A word-for-word restatement of the listing is the only acceptable answer.

■ RAW DATA
/---

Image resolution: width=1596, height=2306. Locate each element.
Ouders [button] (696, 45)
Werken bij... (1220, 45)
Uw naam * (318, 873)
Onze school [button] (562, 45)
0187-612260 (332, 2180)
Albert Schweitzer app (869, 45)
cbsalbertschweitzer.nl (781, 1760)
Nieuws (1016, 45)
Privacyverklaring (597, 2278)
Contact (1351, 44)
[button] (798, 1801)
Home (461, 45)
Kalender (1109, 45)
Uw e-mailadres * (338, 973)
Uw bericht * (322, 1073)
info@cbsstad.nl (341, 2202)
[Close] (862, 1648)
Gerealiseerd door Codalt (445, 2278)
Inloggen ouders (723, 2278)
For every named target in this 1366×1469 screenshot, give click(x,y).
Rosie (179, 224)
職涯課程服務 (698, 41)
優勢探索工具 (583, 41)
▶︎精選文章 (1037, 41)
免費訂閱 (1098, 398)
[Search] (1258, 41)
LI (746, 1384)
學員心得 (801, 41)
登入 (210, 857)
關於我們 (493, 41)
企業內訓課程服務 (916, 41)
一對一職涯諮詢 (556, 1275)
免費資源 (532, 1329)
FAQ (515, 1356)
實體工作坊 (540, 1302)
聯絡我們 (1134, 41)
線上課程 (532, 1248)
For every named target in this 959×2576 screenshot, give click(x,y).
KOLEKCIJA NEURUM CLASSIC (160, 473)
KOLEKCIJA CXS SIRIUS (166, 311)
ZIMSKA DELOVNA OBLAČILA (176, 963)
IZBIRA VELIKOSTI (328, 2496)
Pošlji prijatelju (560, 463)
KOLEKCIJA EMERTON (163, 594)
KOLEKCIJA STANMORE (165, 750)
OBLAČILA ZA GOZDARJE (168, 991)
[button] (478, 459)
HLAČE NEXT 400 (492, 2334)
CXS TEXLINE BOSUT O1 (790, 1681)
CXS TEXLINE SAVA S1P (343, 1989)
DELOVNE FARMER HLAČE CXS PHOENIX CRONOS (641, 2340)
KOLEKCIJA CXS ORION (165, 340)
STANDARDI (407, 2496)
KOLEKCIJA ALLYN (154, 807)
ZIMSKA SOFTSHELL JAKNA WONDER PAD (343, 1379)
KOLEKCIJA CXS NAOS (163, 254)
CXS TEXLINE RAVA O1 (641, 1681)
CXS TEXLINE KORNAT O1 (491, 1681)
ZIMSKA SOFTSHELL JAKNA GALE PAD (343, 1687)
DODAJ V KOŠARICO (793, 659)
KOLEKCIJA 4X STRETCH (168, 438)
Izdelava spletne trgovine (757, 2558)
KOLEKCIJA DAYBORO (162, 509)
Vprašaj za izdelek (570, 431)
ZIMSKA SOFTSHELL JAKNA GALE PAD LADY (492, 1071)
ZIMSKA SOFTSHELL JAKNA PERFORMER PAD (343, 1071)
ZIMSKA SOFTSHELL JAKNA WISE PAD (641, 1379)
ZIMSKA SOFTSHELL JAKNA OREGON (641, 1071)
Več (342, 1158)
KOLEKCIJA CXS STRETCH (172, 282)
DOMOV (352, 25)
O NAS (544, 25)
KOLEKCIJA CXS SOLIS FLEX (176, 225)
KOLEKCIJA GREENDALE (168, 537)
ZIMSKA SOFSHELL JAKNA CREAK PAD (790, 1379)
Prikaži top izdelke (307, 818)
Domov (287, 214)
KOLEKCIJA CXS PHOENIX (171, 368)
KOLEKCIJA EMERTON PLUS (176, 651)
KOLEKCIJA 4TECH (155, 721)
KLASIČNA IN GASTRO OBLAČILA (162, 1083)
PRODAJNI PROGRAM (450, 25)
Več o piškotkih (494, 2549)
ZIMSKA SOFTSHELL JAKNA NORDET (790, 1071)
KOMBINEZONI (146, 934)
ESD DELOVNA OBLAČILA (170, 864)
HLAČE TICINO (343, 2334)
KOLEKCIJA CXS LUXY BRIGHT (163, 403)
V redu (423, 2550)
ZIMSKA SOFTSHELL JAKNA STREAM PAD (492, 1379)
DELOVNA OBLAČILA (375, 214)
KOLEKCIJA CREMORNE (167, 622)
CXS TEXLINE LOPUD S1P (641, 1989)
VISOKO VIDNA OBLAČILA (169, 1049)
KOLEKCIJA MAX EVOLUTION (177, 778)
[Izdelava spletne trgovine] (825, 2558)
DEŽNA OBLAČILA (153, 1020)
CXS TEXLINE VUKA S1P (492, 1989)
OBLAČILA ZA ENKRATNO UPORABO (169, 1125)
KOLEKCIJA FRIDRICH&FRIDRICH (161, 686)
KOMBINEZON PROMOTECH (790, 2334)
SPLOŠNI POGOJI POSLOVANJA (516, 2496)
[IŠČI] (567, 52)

\---

■ SOLUTION
Image resolution: width=1596, height=2306. Locate each element.
Ouders [button] (696, 45)
Werken bij... (1220, 45)
Uw naam * (318, 873)
Onze school [button] (562, 45)
0187-612260 (332, 2180)
Albert Schweitzer app (869, 45)
cbsalbertschweitzer.nl (781, 1760)
Nieuws (1016, 45)
Privacyverklaring (597, 2278)
Contact (1351, 44)
[button] (798, 1801)
Home (461, 45)
Kalender (1109, 45)
Uw e-mailadres * (338, 973)
Uw bericht * (322, 1073)
info@cbsstad.nl (341, 2202)
[Close] (862, 1648)
Gerealiseerd door Codalt (445, 2278)
Inloggen ouders (723, 2278)
For every named target in this 1366×1469 screenshot, give click(x,y).
Rosie (179, 224)
職涯課程服務 (698, 41)
優勢探索工具 (583, 41)
▶︎精選文章 (1037, 41)
免費訂閱 (1098, 398)
[Search] (1258, 41)
LI (746, 1384)
學員心得 (801, 41)
登入 (210, 857)
關於我們 (493, 41)
企業內訓課程服務 (916, 41)
一對一職涯諮詢 (556, 1275)
免費資源 (532, 1329)
FAQ (515, 1356)
實體工作坊 (540, 1302)
聯絡我們 (1134, 41)
線上課程 (532, 1248)
For every named target in this 959×2576 screenshot, give click(x,y).
KOLEKCIJA NEURUM CLASSIC (160, 473)
KOLEKCIJA CXS SIRIUS (166, 311)
ZIMSKA DELOVNA OBLAČILA (176, 963)
IZBIRA VELIKOSTI (328, 2496)
Pošlji prijatelju (560, 463)
KOLEKCIJA EMERTON (163, 594)
KOLEKCIJA STANMORE (165, 750)
OBLAČILA ZA GOZDARJE (168, 991)
[button] (478, 459)
HLAČE NEXT 400 (492, 2334)
CXS TEXLINE BOSUT O1 (790, 1681)
CXS TEXLINE SAVA S1P (343, 1989)
DELOVNE FARMER HLAČE CXS PHOENIX CRONOS (641, 2340)
KOLEKCIJA CXS ORION (165, 340)
STANDARDI (407, 2496)
KOLEKCIJA ALLYN (154, 807)
ZIMSKA SOFTSHELL JAKNA WONDER PAD (343, 1379)
KOLEKCIJA CXS NAOS (163, 254)
CXS TEXLINE RAVA O1 (641, 1681)
CXS TEXLINE KORNAT O1 (491, 1681)
ZIMSKA SOFTSHELL JAKNA GALE PAD (343, 1687)
DODAJ V KOŠARICO (793, 659)
KOLEKCIJA 4X STRETCH (168, 438)
Izdelava spletne trgovine (757, 2558)
KOLEKCIJA DAYBORO (162, 509)
Vprašaj za izdelek (570, 431)
ZIMSKA SOFTSHELL JAKNA GALE PAD LADY (492, 1071)
ZIMSKA SOFTSHELL JAKNA PERFORMER PAD (343, 1071)
ZIMSKA SOFTSHELL JAKNA WISE PAD (641, 1379)
ZIMSKA SOFTSHELL JAKNA OREGON (641, 1071)
Več (342, 1158)
KOLEKCIJA CXS STRETCH (172, 282)
DOMOV (352, 25)
O NAS (544, 25)
KOLEKCIJA CXS SOLIS FLEX (176, 225)
KOLEKCIJA GREENDALE (168, 537)
ZIMSKA SOFSHELL JAKNA CREAK PAD (790, 1379)
Prikaži top izdelke (307, 818)
Domov (287, 214)
KOLEKCIJA CXS PHOENIX (171, 368)
KOLEKCIJA EMERTON PLUS (176, 651)
KOLEKCIJA 4TECH (155, 721)
KLASIČNA IN GASTRO OBLAČILA (162, 1083)
PRODAJNI PROGRAM (450, 25)
Več o piškotkih (494, 2549)
ZIMSKA SOFTSHELL JAKNA NORDET (790, 1071)
KOMBINEZONI (146, 934)
ESD DELOVNA OBLAČILA (170, 864)
HLAČE TICINO (343, 2334)
KOLEKCIJA CXS LUXY BRIGHT (163, 403)
V redu (423, 2550)
ZIMSKA SOFTSHELL JAKNA STREAM PAD (492, 1379)
DELOVNA OBLAČILA (375, 214)
KOLEKCIJA CREMORNE (167, 622)
CXS TEXLINE LOPUD S1P (641, 1989)
VISOKO VIDNA OBLAČILA (169, 1049)
KOLEKCIJA MAX EVOLUTION (177, 778)
[Izdelava spletne trgovine] (825, 2558)
DEŽNA OBLAČILA (153, 1020)
CXS TEXLINE VUKA S1P (492, 1989)
OBLAČILA ZA ENKRATNO UPORABO (169, 1125)
KOLEKCIJA FRIDRICH&FRIDRICH (161, 686)
KOMBINEZON PROMOTECH (790, 2334)
SPLOŠNI POGOJI POSLOVANJA (516, 2496)
[IŠČI] (567, 52)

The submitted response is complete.